* **Input material**:
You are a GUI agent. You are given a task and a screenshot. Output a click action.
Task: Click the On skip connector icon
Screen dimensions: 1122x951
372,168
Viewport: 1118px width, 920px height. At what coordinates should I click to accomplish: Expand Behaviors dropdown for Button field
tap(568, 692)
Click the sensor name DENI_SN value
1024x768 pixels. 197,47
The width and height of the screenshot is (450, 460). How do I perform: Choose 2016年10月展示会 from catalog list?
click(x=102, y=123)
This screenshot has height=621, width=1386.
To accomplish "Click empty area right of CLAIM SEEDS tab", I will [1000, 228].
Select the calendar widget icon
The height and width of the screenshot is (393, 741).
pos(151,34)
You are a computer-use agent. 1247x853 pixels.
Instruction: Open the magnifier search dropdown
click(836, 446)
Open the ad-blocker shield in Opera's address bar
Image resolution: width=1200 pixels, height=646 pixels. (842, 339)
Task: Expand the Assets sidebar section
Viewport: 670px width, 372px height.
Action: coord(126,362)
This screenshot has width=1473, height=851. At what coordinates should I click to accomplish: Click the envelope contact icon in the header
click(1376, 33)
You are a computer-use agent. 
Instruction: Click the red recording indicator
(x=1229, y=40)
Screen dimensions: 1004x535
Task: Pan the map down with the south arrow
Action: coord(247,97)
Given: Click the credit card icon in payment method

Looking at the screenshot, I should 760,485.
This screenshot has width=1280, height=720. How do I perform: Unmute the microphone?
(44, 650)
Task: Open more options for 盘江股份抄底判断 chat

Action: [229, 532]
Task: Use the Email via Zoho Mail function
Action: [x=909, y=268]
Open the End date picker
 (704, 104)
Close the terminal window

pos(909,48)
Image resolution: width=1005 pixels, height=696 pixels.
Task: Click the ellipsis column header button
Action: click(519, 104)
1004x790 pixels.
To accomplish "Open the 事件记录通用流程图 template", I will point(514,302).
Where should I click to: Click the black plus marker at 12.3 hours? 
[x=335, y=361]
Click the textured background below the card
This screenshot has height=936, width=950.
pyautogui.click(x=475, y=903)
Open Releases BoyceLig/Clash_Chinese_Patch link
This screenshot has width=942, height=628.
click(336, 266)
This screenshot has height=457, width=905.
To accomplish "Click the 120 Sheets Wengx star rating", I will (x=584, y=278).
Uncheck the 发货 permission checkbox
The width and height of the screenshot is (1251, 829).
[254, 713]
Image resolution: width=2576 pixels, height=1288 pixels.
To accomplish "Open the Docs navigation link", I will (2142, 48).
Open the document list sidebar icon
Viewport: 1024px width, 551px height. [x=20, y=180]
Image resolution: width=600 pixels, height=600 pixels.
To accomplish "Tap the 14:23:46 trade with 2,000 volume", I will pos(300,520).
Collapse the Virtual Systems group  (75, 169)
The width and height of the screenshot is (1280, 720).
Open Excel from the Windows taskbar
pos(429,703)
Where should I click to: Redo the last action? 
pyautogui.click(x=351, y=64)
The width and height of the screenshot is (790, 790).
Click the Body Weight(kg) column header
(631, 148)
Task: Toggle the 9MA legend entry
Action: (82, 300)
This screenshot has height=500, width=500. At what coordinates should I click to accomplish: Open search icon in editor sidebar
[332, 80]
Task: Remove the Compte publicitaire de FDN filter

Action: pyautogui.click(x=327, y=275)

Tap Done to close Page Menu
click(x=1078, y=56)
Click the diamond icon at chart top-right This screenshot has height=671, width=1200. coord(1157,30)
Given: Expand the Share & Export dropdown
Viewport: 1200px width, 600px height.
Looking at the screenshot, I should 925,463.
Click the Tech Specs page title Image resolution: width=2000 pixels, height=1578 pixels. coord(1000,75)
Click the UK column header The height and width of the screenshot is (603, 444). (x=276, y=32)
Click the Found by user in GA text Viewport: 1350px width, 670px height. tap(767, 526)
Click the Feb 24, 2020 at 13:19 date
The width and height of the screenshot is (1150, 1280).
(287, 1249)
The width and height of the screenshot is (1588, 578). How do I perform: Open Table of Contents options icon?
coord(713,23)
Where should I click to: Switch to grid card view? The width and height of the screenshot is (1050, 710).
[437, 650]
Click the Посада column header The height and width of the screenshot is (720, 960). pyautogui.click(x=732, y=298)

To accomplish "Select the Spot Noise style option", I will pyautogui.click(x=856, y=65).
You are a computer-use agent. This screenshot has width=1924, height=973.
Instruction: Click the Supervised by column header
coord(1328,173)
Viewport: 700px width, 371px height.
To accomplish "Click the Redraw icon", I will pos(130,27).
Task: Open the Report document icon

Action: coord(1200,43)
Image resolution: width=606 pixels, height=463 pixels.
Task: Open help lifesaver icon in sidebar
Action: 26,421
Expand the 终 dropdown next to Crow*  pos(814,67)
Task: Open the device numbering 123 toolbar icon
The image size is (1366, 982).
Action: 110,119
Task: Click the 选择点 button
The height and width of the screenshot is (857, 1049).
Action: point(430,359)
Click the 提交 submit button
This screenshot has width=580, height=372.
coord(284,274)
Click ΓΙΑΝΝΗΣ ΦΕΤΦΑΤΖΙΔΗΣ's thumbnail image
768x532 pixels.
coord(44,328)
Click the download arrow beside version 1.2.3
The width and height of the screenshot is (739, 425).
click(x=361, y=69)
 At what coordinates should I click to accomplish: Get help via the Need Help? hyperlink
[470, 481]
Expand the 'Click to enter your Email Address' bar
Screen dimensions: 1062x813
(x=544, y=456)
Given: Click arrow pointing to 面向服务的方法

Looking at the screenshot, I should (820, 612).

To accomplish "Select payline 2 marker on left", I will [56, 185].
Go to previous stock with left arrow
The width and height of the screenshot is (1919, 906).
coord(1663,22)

* **Aim of the exercise**:
In full and without error, retype the entries above.

* **Exercise solution**:
You are a GUI agent. You are given a task and a screenshot. Output a click action.
Task: Click the On skip connector icon
Screen dimensions: 1122x951
372,168
Viewport: 1118px width, 920px height. At what coordinates should I click to accomplish: Expand Behaviors dropdown for Button field
tap(568, 692)
Click the sensor name DENI_SN value
1024x768 pixels. 197,47
The width and height of the screenshot is (450, 460). How do I perform: Choose 2016年10月展示会 from catalog list?
click(x=102, y=123)
This screenshot has height=621, width=1386.
To accomplish "Click empty area right of CLAIM SEEDS tab", I will [1000, 228].
Select the calendar widget icon
The height and width of the screenshot is (393, 741).
pos(151,34)
You are a computer-use agent. 1247x853 pixels.
Instruction: Open the magnifier search dropdown
click(836, 446)
Open the ad-blocker shield in Opera's address bar
Image resolution: width=1200 pixels, height=646 pixels. (842, 339)
Task: Expand the Assets sidebar section
Viewport: 670px width, 372px height.
Action: coord(126,362)
This screenshot has width=1473, height=851. At what coordinates should I click to accomplish: Click the envelope contact icon in the header
click(1376, 33)
You are a computer-use agent. 
Instruction: Click the red recording indicator
(x=1229, y=40)
Screen dimensions: 1004x535
Task: Pan the map down with the south arrow
Action: coord(247,97)
Given: Click the credit card icon in payment method

Looking at the screenshot, I should 760,485.
This screenshot has width=1280, height=720. How do I perform: Unmute the microphone?
(44, 650)
Task: Open more options for 盘江股份抄底判断 chat

Action: [229, 532]
Task: Use the Email via Zoho Mail function
Action: [x=909, y=268]
Open the End date picker
 (704, 104)
Close the terminal window

pos(909,48)
Image resolution: width=1005 pixels, height=696 pixels.
Task: Click the ellipsis column header button
Action: click(519, 104)
1004x790 pixels.
To accomplish "Open the 事件记录通用流程图 template", I will point(514,302).
Where should I click to: Click the black plus marker at 12.3 hours? 
[x=335, y=361]
Click the textured background below the card
This screenshot has height=936, width=950.
pyautogui.click(x=475, y=903)
Open Releases BoyceLig/Clash_Chinese_Patch link
This screenshot has width=942, height=628.
click(336, 266)
This screenshot has height=457, width=905.
To accomplish "Click the 120 Sheets Wengx star rating", I will (x=584, y=278).
Uncheck the 发货 permission checkbox
The width and height of the screenshot is (1251, 829).
[254, 713]
Image resolution: width=2576 pixels, height=1288 pixels.
To accomplish "Open the Docs navigation link", I will (2142, 48).
Open the document list sidebar icon
Viewport: 1024px width, 551px height. [x=20, y=180]
Image resolution: width=600 pixels, height=600 pixels.
To accomplish "Tap the 14:23:46 trade with 2,000 volume", I will pos(300,520).
Collapse the Virtual Systems group  (75, 169)
The width and height of the screenshot is (1280, 720).
Open Excel from the Windows taskbar
pos(429,703)
Where should I click to: Redo the last action? 
pyautogui.click(x=351, y=64)
The width and height of the screenshot is (790, 790).
Click the Body Weight(kg) column header
(631, 148)
Task: Toggle the 9MA legend entry
Action: (82, 300)
This screenshot has height=500, width=500. At what coordinates should I click to accomplish: Open search icon in editor sidebar
[332, 80]
Task: Remove the Compte publicitaire de FDN filter

Action: pyautogui.click(x=327, y=275)

Tap Done to close Page Menu
click(x=1078, y=56)
Click the diamond icon at chart top-right This screenshot has height=671, width=1200. coord(1157,30)
Given: Expand the Share & Export dropdown
Viewport: 1200px width, 600px height.
Looking at the screenshot, I should 925,463.
Click the Tech Specs page title Image resolution: width=2000 pixels, height=1578 pixels. coord(1000,75)
Click the UK column header The height and width of the screenshot is (603, 444). (x=276, y=32)
Click the Found by user in GA text Viewport: 1350px width, 670px height. tap(767, 526)
Click the Feb 24, 2020 at 13:19 date
The width and height of the screenshot is (1150, 1280).
(287, 1249)
The width and height of the screenshot is (1588, 578). How do I perform: Open Table of Contents options icon?
coord(713,23)
Where should I click to: Switch to grid card view? The width and height of the screenshot is (1050, 710).
[437, 650]
Click the Посада column header The height and width of the screenshot is (720, 960). pyautogui.click(x=732, y=298)

To accomplish "Select the Spot Noise style option", I will pyautogui.click(x=856, y=65).
You are a computer-use agent. This screenshot has width=1924, height=973.
Instruction: Click the Supervised by column header
coord(1328,173)
Viewport: 700px width, 371px height.
To accomplish "Click the Redraw icon", I will pos(130,27).
Task: Open the Report document icon

Action: coord(1200,43)
Image resolution: width=606 pixels, height=463 pixels.
Task: Open help lifesaver icon in sidebar
Action: 26,421
Expand the 终 dropdown next to Crow*  pos(814,67)
Task: Open the device numbering 123 toolbar icon
The image size is (1366, 982).
Action: 110,119
Task: Click the 选择点 button
The height and width of the screenshot is (857, 1049).
Action: point(430,359)
Click the 提交 submit button
This screenshot has width=580, height=372.
coord(284,274)
Click ΓΙΑΝΝΗΣ ΦΕΤΦΑΤΖΙΔΗΣ's thumbnail image
768x532 pixels.
coord(44,328)
Click the download arrow beside version 1.2.3
The width and height of the screenshot is (739, 425).
click(x=361, y=69)
 At what coordinates should I click to accomplish: Get help via the Need Help? hyperlink
[470, 481]
Expand the 'Click to enter your Email Address' bar
Screen dimensions: 1062x813
(x=544, y=456)
Given: Click arrow pointing to 面向服务的方法

Looking at the screenshot, I should (820, 612).

To accomplish "Select payline 2 marker on left", I will [56, 185].
Go to previous stock with left arrow
The width and height of the screenshot is (1919, 906).
coord(1663,22)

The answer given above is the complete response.